The method according to claim 2, wherein in Formula 1 R ₁ to R ₄ are independently -CH ₃ , -CH ₂ CH ₃ , -CH ₂ CH ₂ CH ₃ , -CH (CH ₃ ) ₂ , -CH ₂ -C ( CH ₃ ) ₃ polyoxymethylene polymer production method characterized in that it is selected from the group consisting of.
The method of claim 1, wherein the alkyl-substituted formamide acetal is added in an amount of 0.01 to 50 mole times the BF ₃ coordination compound polymerization catalyst.
The method of claim 1, wherein the BF ₃ coordination compound polymerization catalyst is BF ₃ · OH ₂ , BF ₃ · OEt ₂ (Et represents an ethyl group), BF ₃ · OBu ₂ (Bu represents a butyl group), BF ₃ · CH _{3 CO 2 H, BF 3 ·} PF 5 · HF, polyoxypropylene method methylene polymer is at least one selected from BF ₃ -10- hydroxy group consisting of acetamido phenol.

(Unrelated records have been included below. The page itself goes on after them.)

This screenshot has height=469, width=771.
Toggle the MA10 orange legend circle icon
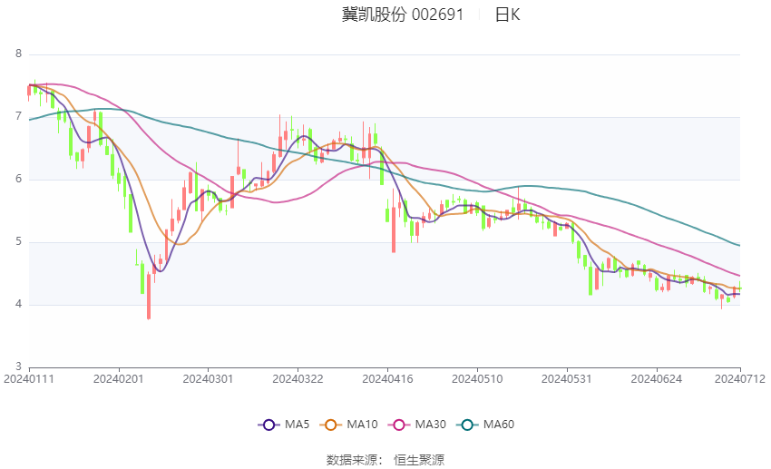(x=331, y=425)
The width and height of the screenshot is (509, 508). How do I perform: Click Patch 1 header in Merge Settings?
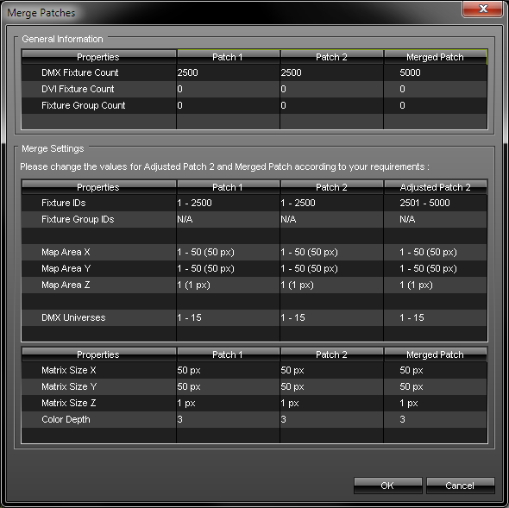[x=228, y=187]
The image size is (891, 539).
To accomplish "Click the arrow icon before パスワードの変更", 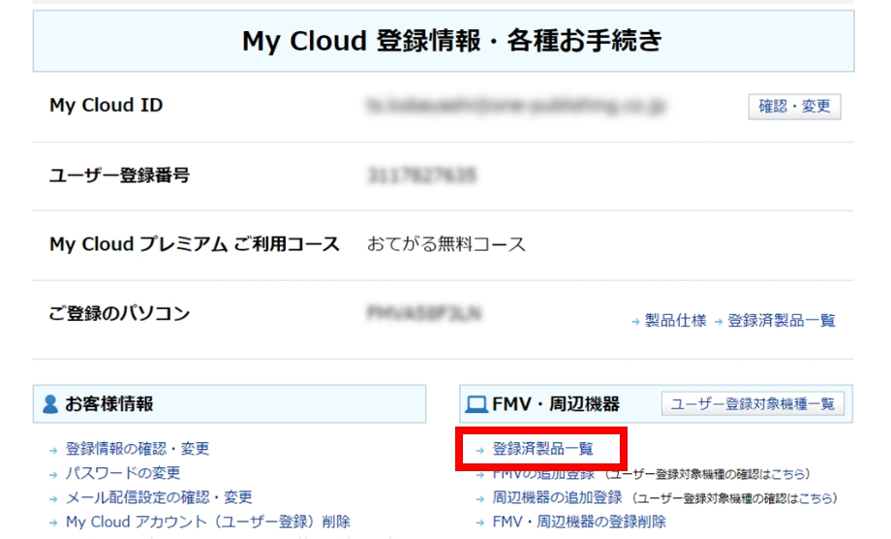I will point(54,474).
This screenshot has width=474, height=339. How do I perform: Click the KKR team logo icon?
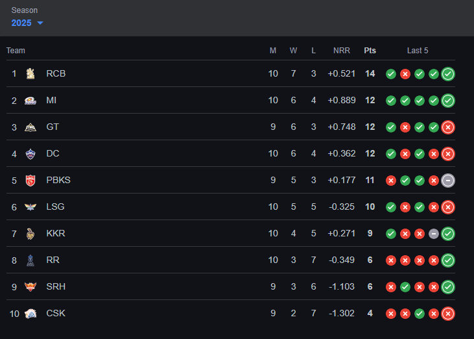(30, 234)
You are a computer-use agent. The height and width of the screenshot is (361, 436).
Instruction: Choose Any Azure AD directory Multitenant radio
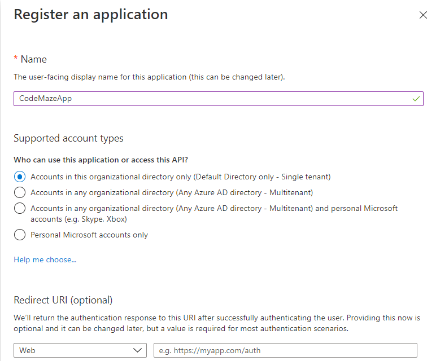(x=20, y=192)
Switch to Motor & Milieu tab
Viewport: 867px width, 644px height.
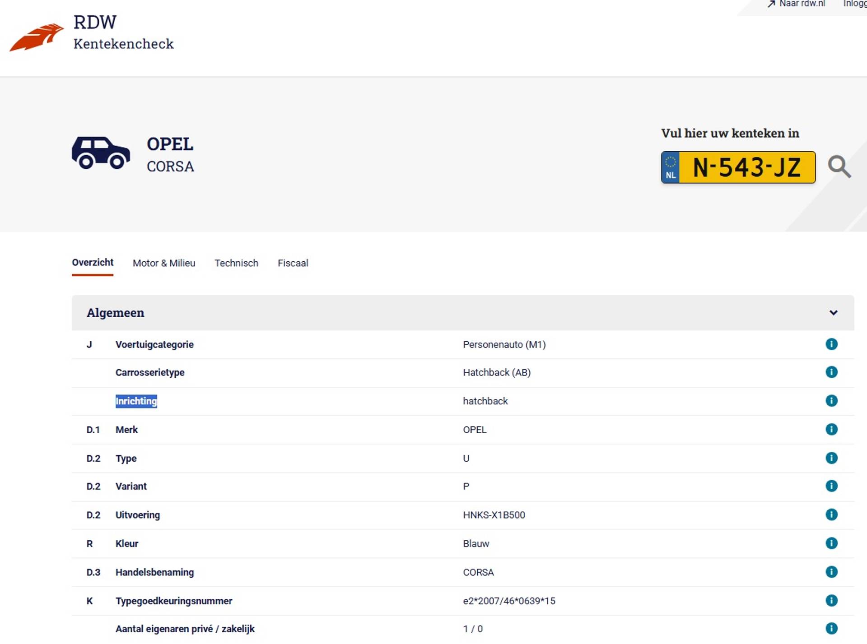tap(164, 263)
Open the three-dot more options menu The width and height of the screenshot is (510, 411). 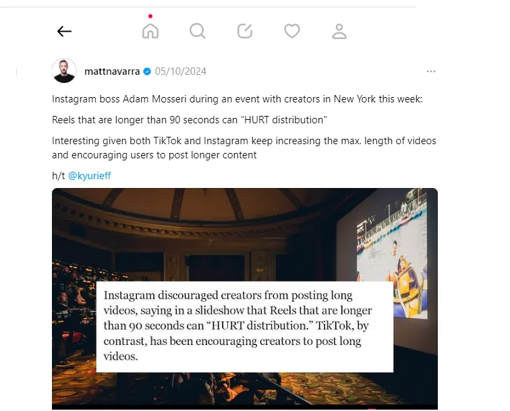coord(431,71)
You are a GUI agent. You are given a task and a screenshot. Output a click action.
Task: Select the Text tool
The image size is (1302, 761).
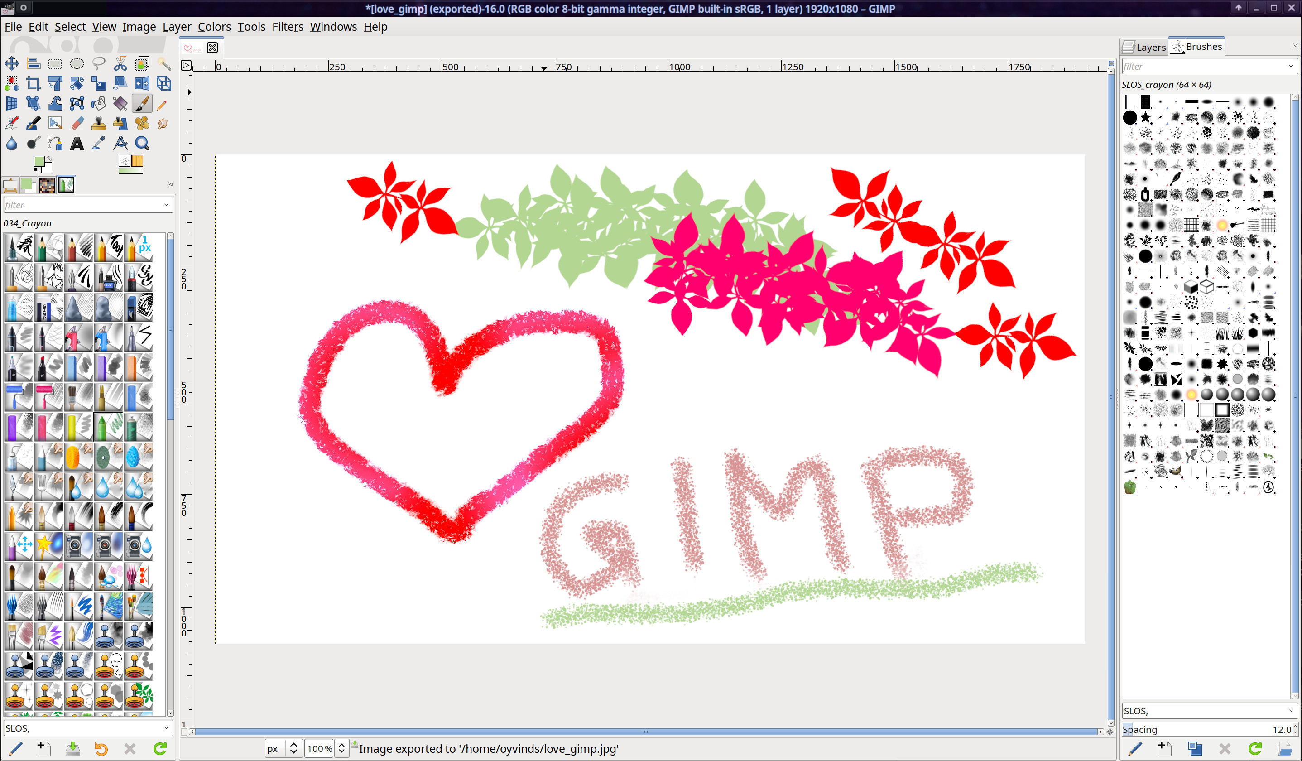(76, 144)
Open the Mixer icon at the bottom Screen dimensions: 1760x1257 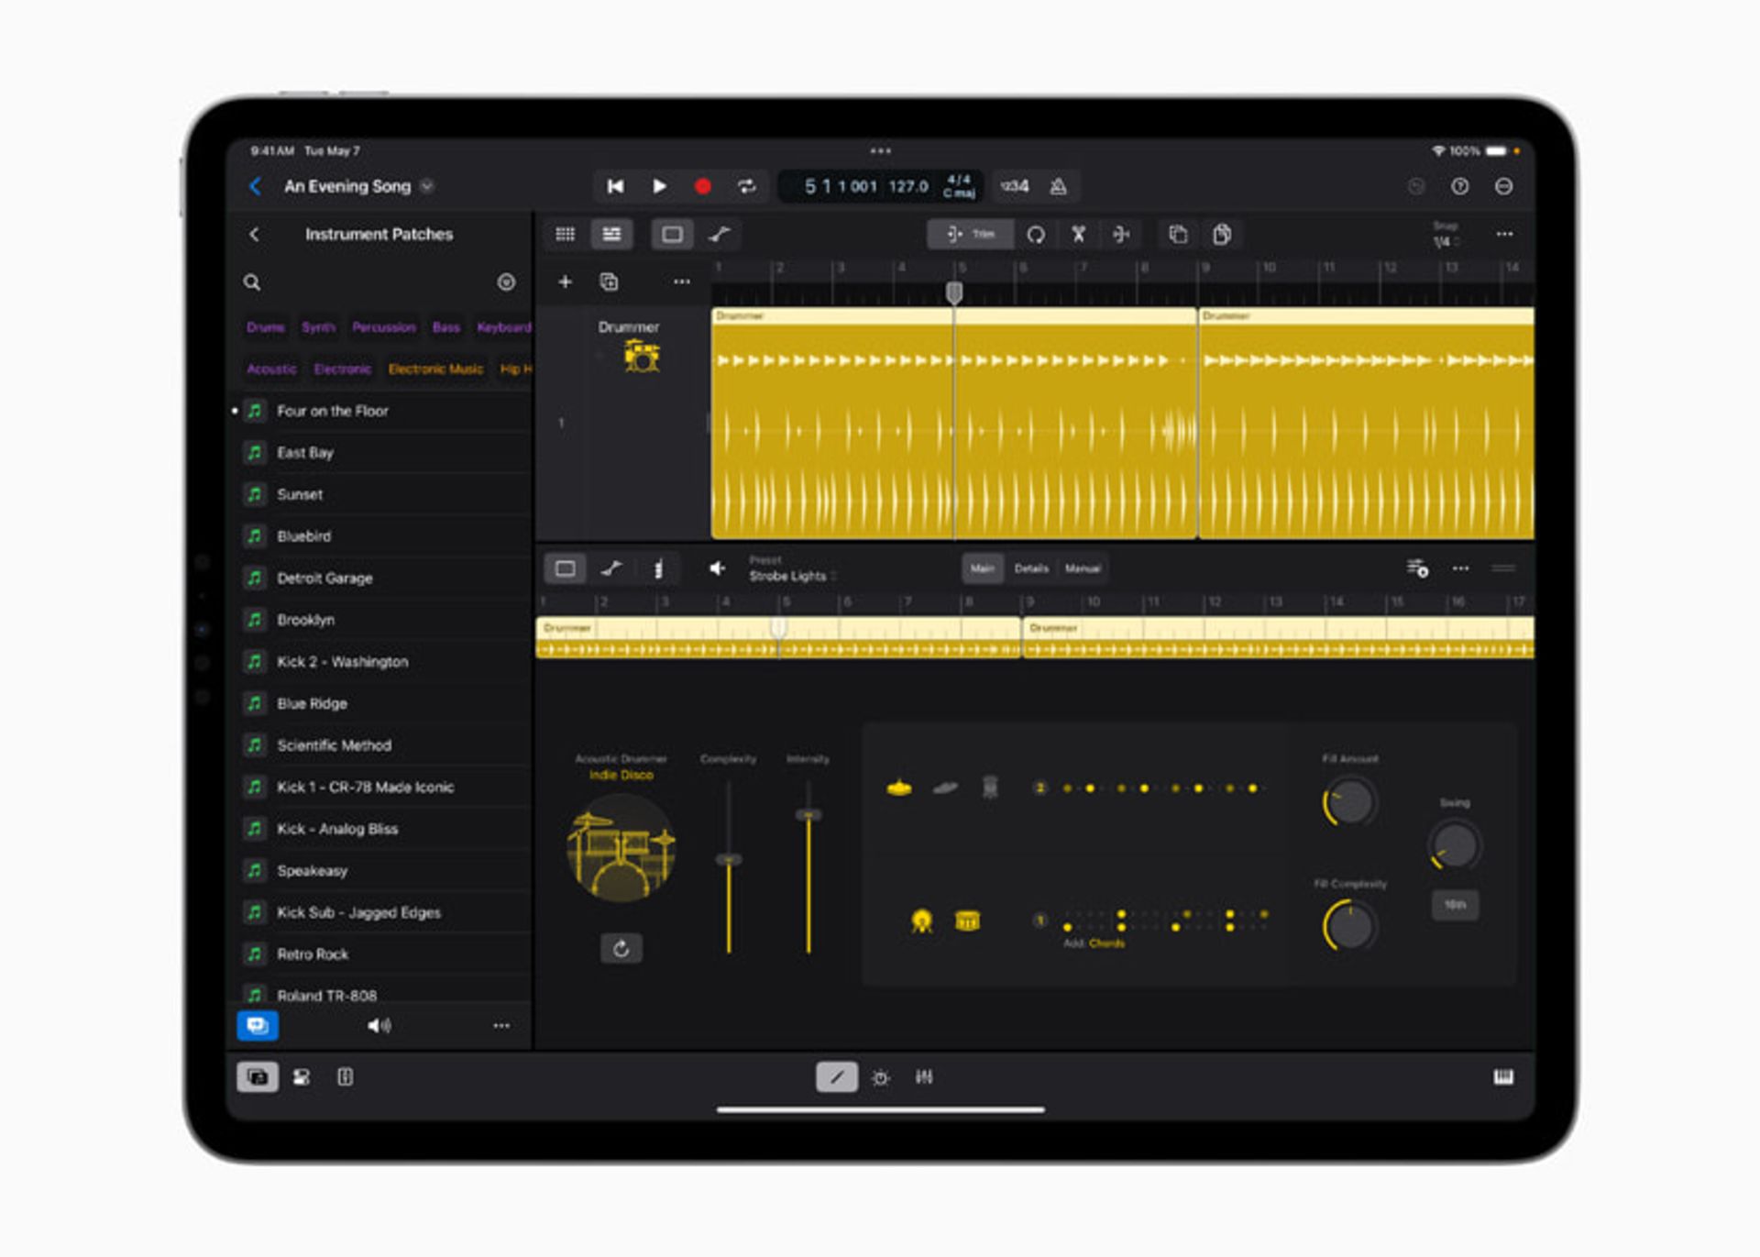click(924, 1078)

The method for producing a polyoxymethylene polymer according to any one of claims 1 to 5, wherein the alkyl substituted formamide acetal polymerization terminator is dissolved in an organic solvent and added.
The method of claim 6, wherein the organic solvent is a group consisting of benzene, toluene, xylene, n-hexane, n-heptane, cyclohexane, alcohol, chloroform, dichloromethane, 1,2-dichloroethane, acetone, methyl ethyl ketone Method for producing a polyoxymethylene polymer, characterized in that at least one organic solvent selected from.
The method for producing a polyoxymethylene polymer according to any one of claims 1 to 5, wherein the polymerization terminator is added after the homopolymer or copolymer has a molecular weight of 10,000 to 200,000 g / mol.